25. Clause 144 (2) requires a territorial authority to regulate and manage significant historic heritage, but there is no requirement to identify historic heritage. Historic heritage is a matter of concern to local communities. Pressure on Heritage New Zealand Pouhere Taonga restricts their ability to identify and recognise historic heritage. Territorial authorities understand their communities and can work with those communities to identify and protect the historic heritage places, sites and areas that they cherish.
26. Remedy: Include a requirement in cl. 184 for territorial authorities to identify historic heritage.

Regulatory Relief

27. There are two separate frameworks for regulatory relief proposed. The first is of greatest concern because it requires territorial authorities to create a ‘relief framework’ for any ‘specified rule’ that would have a significant impact on the reasonable use of private land.
28. There are four specified topics under the Planning Bill:

(a) Significant historic heritage sites or significant historic heritage structures
(b) Outstanding natural landscapes or outstanding natural feature
(c) Sites of significance to Māori; and
(d) Areas of high natural character in the coastal environment, wetlands, lakes, rivers, or their margins.
28. There are three further specified topics under the Natural Environment Bill:
(a) A significant natural area
(b) A site of significance to Māori
(c) Terrestrial indigenous biodiversity
29. Part 4 of Schedule 3 sets out requirements for the territorial authority to provide a mechanism for relief if a rule in a plan has a significant impact on the reasonable use of land.

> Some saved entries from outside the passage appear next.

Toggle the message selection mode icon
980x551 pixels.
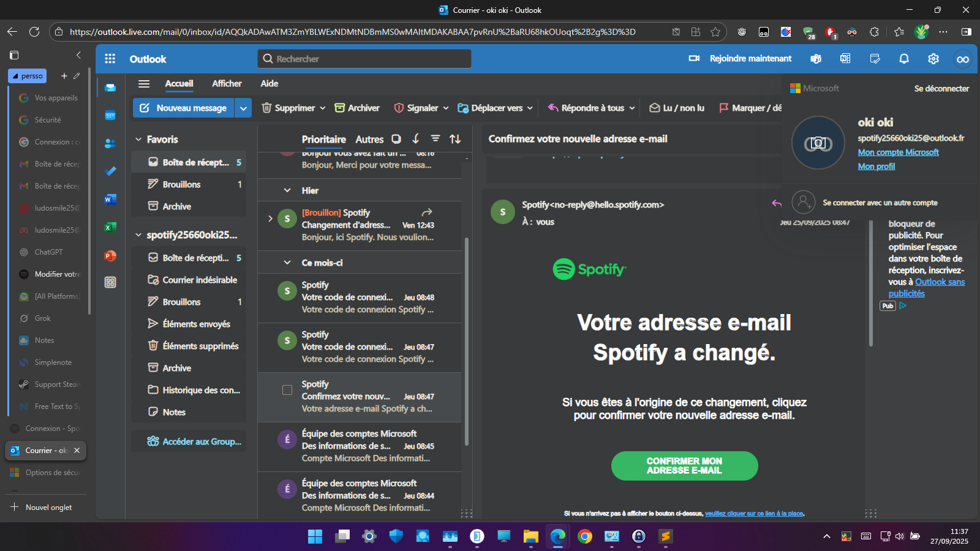(396, 139)
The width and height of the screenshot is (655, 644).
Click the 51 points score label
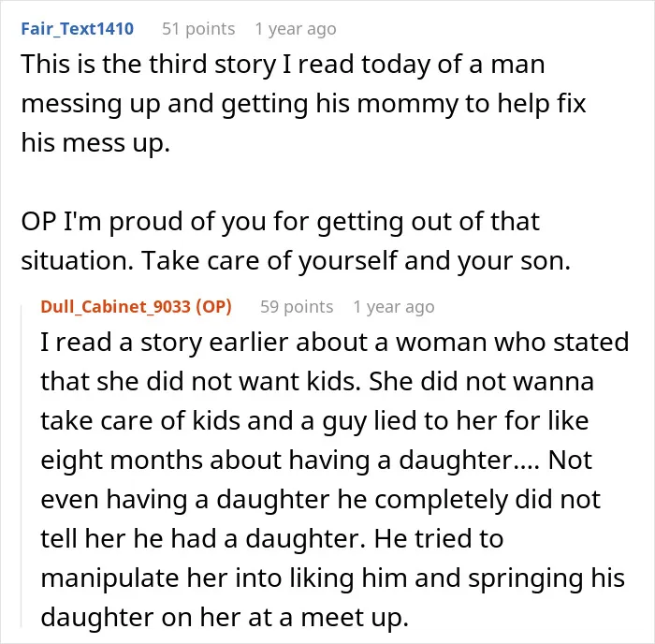click(198, 29)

A relief framework must be included in a proposed plan and applies to specified rules restriction or removing development potential or imposing obligations for the protection, restoration or non-use of land (Sched. 3, cl. 66(2)). While this is fine in theory, it may make territorial authorities cautious about making rules in plans to protect heritage values from inappropriate activities.
30. Schedule 3 Part 4, Clause 68 (7) appears to contain retrospective powers, allowing relief to an individual who was the landowner when an operative plan under the RMA was publicly notified whose land was subject to a rule similar to a specified rule under the proposed legislation. The implication of this provision is that the relief given needs to take into account any impact upon the owner from the time of the RMA operative plan because otherwise an owner whose listing is transferred over from earlier plans would be covered by the relief regime in the same way as an owner whose land becomes subject to a specified rule for the first time when the land use plan becomes operative.
31. If the compensation is applied retrospectively, the claims for lost enjoyment may potentially become very litigious. Territorial authorities could potentially also become liable for restoration work done. There is the very real likelihood of owners ‘gaming the system,’ for example, claiming financial loss caused by sales falling through or prices dropping because of heritage listing.
32. Remedy: Clarify expectations for retrospective compensation, if that is what is intended.
33. The Bills’ frameworks for regulatory relief puts an undue burden onto territorial authorities, which are reliant on limited resources to function. Territorial authorities are already facing the prospect of rates capping, new measures to recover the infrastructure costs of growth (development levies), reorganisation, having to prepare and notify regional spatial plans and district plans, replacing ageing infrastructure that is suffering from deferred maintenance, very public failures such as sewage spills and to collect consent levies to fund the Ministry for the Environment to make national direction. They are going to be very cautious about making any plan rules to protect heritage values that could impose relief costs.
34. The prospect of having to provide relief to owners of heritage places to which rules apply may provide some territorial authorities with an incentive to slash their current heritage schedules.
35. To achieve the intended outcome of a more targeted and proportionate approach to “restrictions on the use and enjoyment of private property rights for wider public benefit,” it is concerning that other options aside from regulatory relief appear not to have been considered. If, for example, the perceived issue is territorial authority overreach regarding the use and application of planning controls, then an alternative option that would be available to the Minister is to introduce targeted standardisation via a national instrument to moderate the impact of regulatory takings (e.g. criteria, or methodologies, to inform provision drafting).
36. While it is acknowledged that there needs to be a strong evidential basis to justify the inclusion of provisions that could impact the reasonable exercise of private property rights there are sufficient checks and balances available in the Planning Bill to offset the need for an onerous regulatory relief regime to be introduced. These include:
• The ability to provide incentives (cl.86)
• The requirement to prepare a justification report (Sched.3, cl.11,)
• The ability for affected landowners to submit on proposed provisions and be heard by an Independent Hearings Panel (Sched.3, cls.17 & 23)
• The ability for the Environment Court to direct relief where a provision impairs the reasonable use of land (cl.105)
37. The regulatory relief framework is punitive. Incentives such as Heritage EQUIP and tax credits/deductions that may be applied to the private owners of historic heritage places to assist them with active conservation of our historic heritage would encourage owners to actively protect their heritage assets. This is standard practice in other countries and greatly encourages philanthropy.
38. Remedy: Remove the requirement for territorial authorities to create a ‘relief framework’ for any ‘specified rule’ that would have a significant impact on the reasonable use of private land. Encourage incentives to assist landowners to protect their historic heritage places.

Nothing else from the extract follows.